Figure 4:. Boxplots representing distributions of Music Relationship Questionnaire (MRQ), Dance Relationship Questionnaire (DRQ), and Rhythm Assessment (RA) scores.

A) MRQ, DRQ, and RA scores for the three participant groups (YA, OA, MCI). Higher MRQ and DRQ scores (max = 7) reflect stronger music and dance relationships, respectively. Higher RA scores (max = 10) reflect greater rhythmic proficiency. B) RMS performance error on each of spatial, temporal, and spatiotemporal RMS for the three participant groups. For both plots, dots represent individual participants. Higher composite scores indicate better performance on the MRQ, DRQ, and RA (upper green arrow). Lower RMS error indicates better performance on RMS (lower green arrow). Each spatial and temporal RMS, error was averaged across 9 RMS from their respective domains and spatiotemporal error was averaged across 4 RMS. For all boxplots, p-values denote significant differences according to independent-samples t-tests (α = 0.05).

Figure 5:. Linear regression testing for within-group associations between RMS performance and each of the MRQ, DRQ, and RA.

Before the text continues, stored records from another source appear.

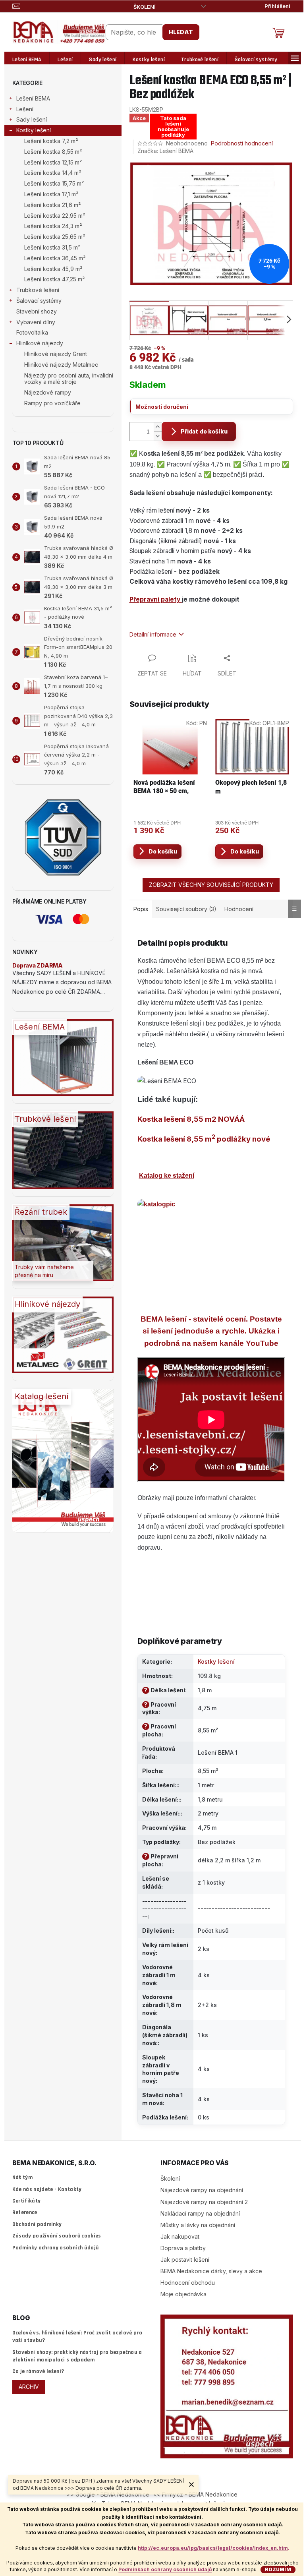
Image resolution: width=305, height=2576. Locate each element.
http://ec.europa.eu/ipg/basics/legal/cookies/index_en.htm (213, 2548)
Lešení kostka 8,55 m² (53, 151)
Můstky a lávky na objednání (197, 2225)
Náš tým (22, 2177)
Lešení (24, 109)
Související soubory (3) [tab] (186, 909)
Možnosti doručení (161, 406)
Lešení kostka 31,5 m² (52, 247)
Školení (144, 7)
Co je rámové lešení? (38, 2371)
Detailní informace (152, 634)
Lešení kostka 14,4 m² (52, 172)
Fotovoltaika (32, 332)
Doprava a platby (183, 2248)
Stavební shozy (36, 311)
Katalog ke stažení (166, 1175)
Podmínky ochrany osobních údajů (55, 2247)
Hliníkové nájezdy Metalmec (61, 364)
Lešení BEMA (33, 98)
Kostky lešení (33, 130)
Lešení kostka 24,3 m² (53, 226)
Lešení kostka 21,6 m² (52, 204)
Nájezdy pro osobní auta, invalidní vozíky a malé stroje (68, 378)
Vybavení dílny (35, 322)
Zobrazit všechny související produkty (211, 884)
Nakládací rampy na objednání (200, 2213)
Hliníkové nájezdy (39, 343)
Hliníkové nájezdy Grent (55, 353)
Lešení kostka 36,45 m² (54, 258)
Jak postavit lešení (184, 2259)
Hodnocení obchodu (187, 2282)
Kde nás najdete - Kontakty (47, 2189)
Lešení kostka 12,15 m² (53, 162)
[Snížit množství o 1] (158, 436)
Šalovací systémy (39, 300)
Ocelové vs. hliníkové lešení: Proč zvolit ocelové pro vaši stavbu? (77, 2336)
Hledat (181, 32)
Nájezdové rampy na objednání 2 (204, 2202)
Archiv (29, 2386)
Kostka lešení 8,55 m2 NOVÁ (188, 1119)
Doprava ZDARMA (37, 965)
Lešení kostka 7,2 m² (51, 140)
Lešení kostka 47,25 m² (54, 279)
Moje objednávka (183, 2294)
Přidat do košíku (204, 431)
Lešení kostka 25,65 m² (54, 236)
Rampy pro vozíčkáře (52, 403)
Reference (24, 2212)
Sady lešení (31, 119)
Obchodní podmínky (37, 2224)
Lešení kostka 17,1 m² (51, 194)
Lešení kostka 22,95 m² (54, 215)
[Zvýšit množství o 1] (158, 427)
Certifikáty (26, 2200)
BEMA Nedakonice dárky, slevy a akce (211, 2271)
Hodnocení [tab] (238, 909)
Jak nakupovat (179, 2236)
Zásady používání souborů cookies (56, 2235)
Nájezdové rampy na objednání (201, 2190)
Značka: (165, 150)
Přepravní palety (155, 599)
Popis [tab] (140, 909)
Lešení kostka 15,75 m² (54, 183)
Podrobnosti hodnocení (242, 143)
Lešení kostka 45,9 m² (53, 268)
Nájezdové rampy (47, 392)
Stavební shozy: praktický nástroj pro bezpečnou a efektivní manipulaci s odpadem (77, 2356)
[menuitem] (27, 60)
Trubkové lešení (37, 289)
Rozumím (278, 2569)
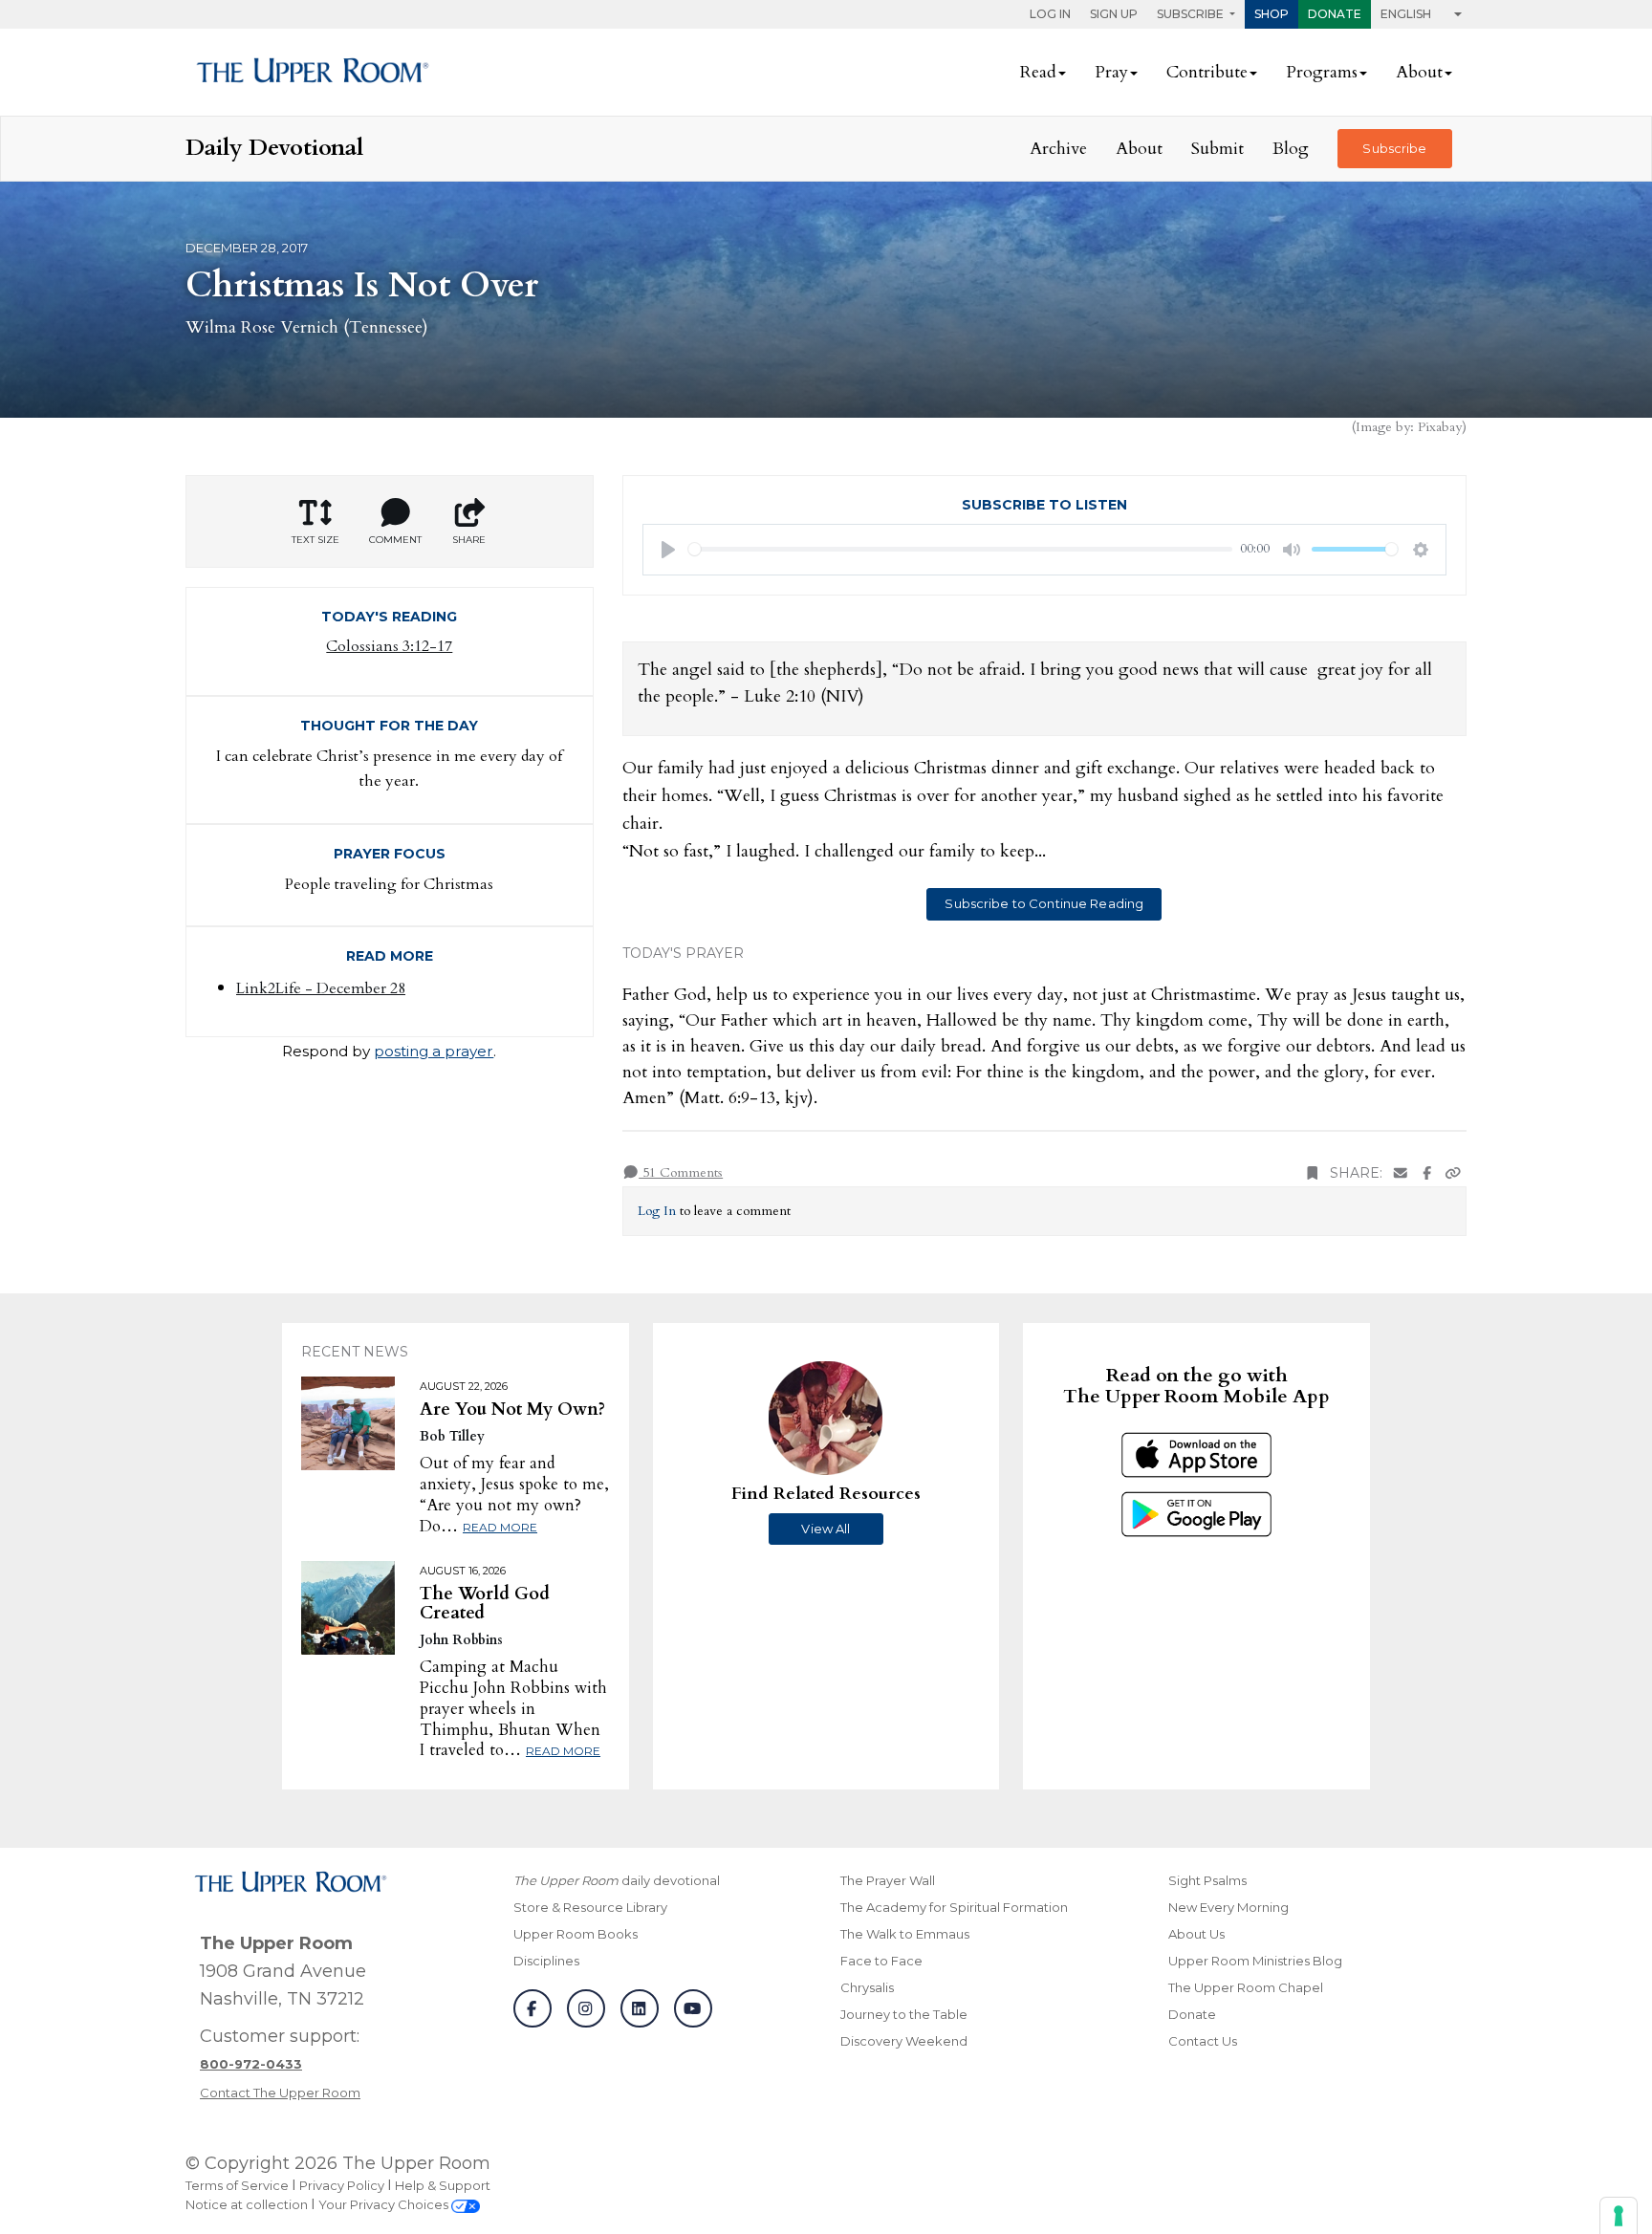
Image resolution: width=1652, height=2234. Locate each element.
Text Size (315, 539)
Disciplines (546, 1960)
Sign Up (1114, 14)
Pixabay (1440, 427)
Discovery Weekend (903, 2041)
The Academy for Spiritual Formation (954, 1907)
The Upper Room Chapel (1245, 1987)
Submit (1217, 149)
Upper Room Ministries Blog (1255, 1960)
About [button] (1419, 72)
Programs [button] (1322, 72)
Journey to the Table (903, 2014)
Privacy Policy (341, 2185)
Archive (1058, 149)
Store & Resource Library (590, 1907)
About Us (1196, 1933)
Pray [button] (1111, 72)
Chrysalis (867, 1987)
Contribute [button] (1207, 72)
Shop (1271, 14)
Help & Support (442, 2185)
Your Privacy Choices (384, 2204)
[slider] (960, 549)
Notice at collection (246, 2204)
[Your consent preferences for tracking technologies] (1618, 2216)
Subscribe (1394, 148)
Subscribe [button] (1192, 14)
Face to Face (881, 1960)
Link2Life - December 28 (320, 988)
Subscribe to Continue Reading (1044, 903)
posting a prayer (433, 1051)
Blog (1290, 149)
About (1139, 149)
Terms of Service (237, 2185)
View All (825, 1528)
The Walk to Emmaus (904, 1933)
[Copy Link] (1453, 1173)
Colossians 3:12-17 (389, 646)
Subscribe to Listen (1044, 504)
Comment (395, 539)
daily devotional (616, 1880)
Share (469, 539)
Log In (1050, 14)
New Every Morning (1228, 1907)
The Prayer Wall (887, 1880)
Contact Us (1202, 2041)
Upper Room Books (575, 1933)
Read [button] (1038, 72)
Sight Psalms (1207, 1880)
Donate (1334, 14)
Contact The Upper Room (280, 2092)
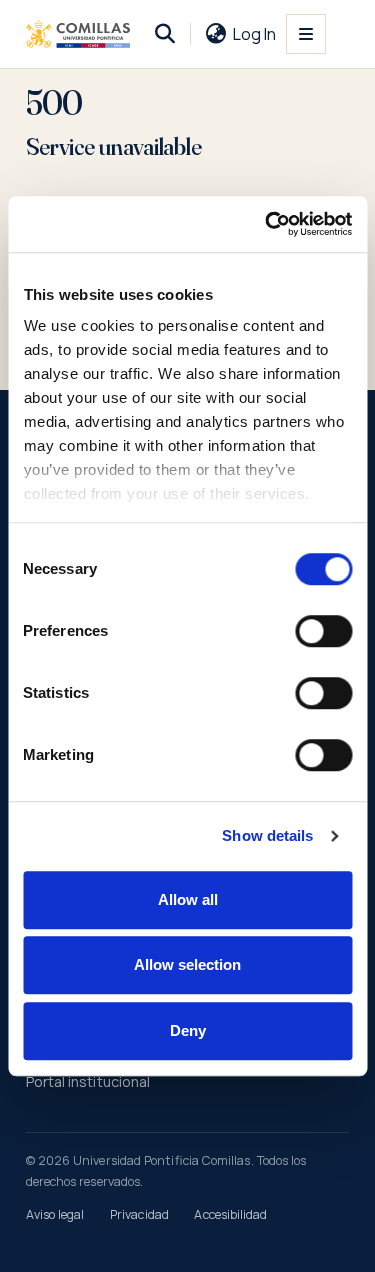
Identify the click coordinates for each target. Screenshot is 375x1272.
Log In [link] (254, 34)
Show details (267, 835)
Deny (188, 1030)
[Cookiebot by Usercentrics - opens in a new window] (267, 224)
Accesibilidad (230, 1214)
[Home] (78, 33)
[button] (165, 34)
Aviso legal (55, 1214)
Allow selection (187, 964)
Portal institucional (88, 1081)
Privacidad (139, 1214)
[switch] (323, 631)
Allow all (188, 899)
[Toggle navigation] (306, 34)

Each dot represents a single participant. Lines indicate within-group linear fits. Colors denote the groups (YA: orange, OA: gray, MCI: purple). Regression R-squared values, slopes, and p-values are shown on the corresponding plots for fits that were significantly different from zero (Wald tests; α = 0.05), with colors corresponding to groups. Each of the spatial and temporal RMS percent errors were averaged across the 9 respective RMS and spatiotemporal errors were averaged across 4 RMS. Lower RMS error indicates better performance (green arrow), on average, across RMS within the corresponding RMS class. A) MRQ vs. temporal (top) and spatiotemporal (bottom) RMS performance errors. Higher MRQ scores represent stronger music relationships. B) DRQ vs. spatial (top) and spatiotemporal (bottom) RMS performance errors. Higher DRQ scores represent stronger dance relationships. C) Comparisons of RA with percent errors on temporal (top) and spatiotemporal (bottom) RMS. Higher RA scores imply greater rhythmic proficiency. D) Comparisons of RA subcomponents—auditory rhythm reproduction (max score = 4) and auditory meter recognition (max score = 5)—to temporal (top) and spatiotemporal (bottom) RMS.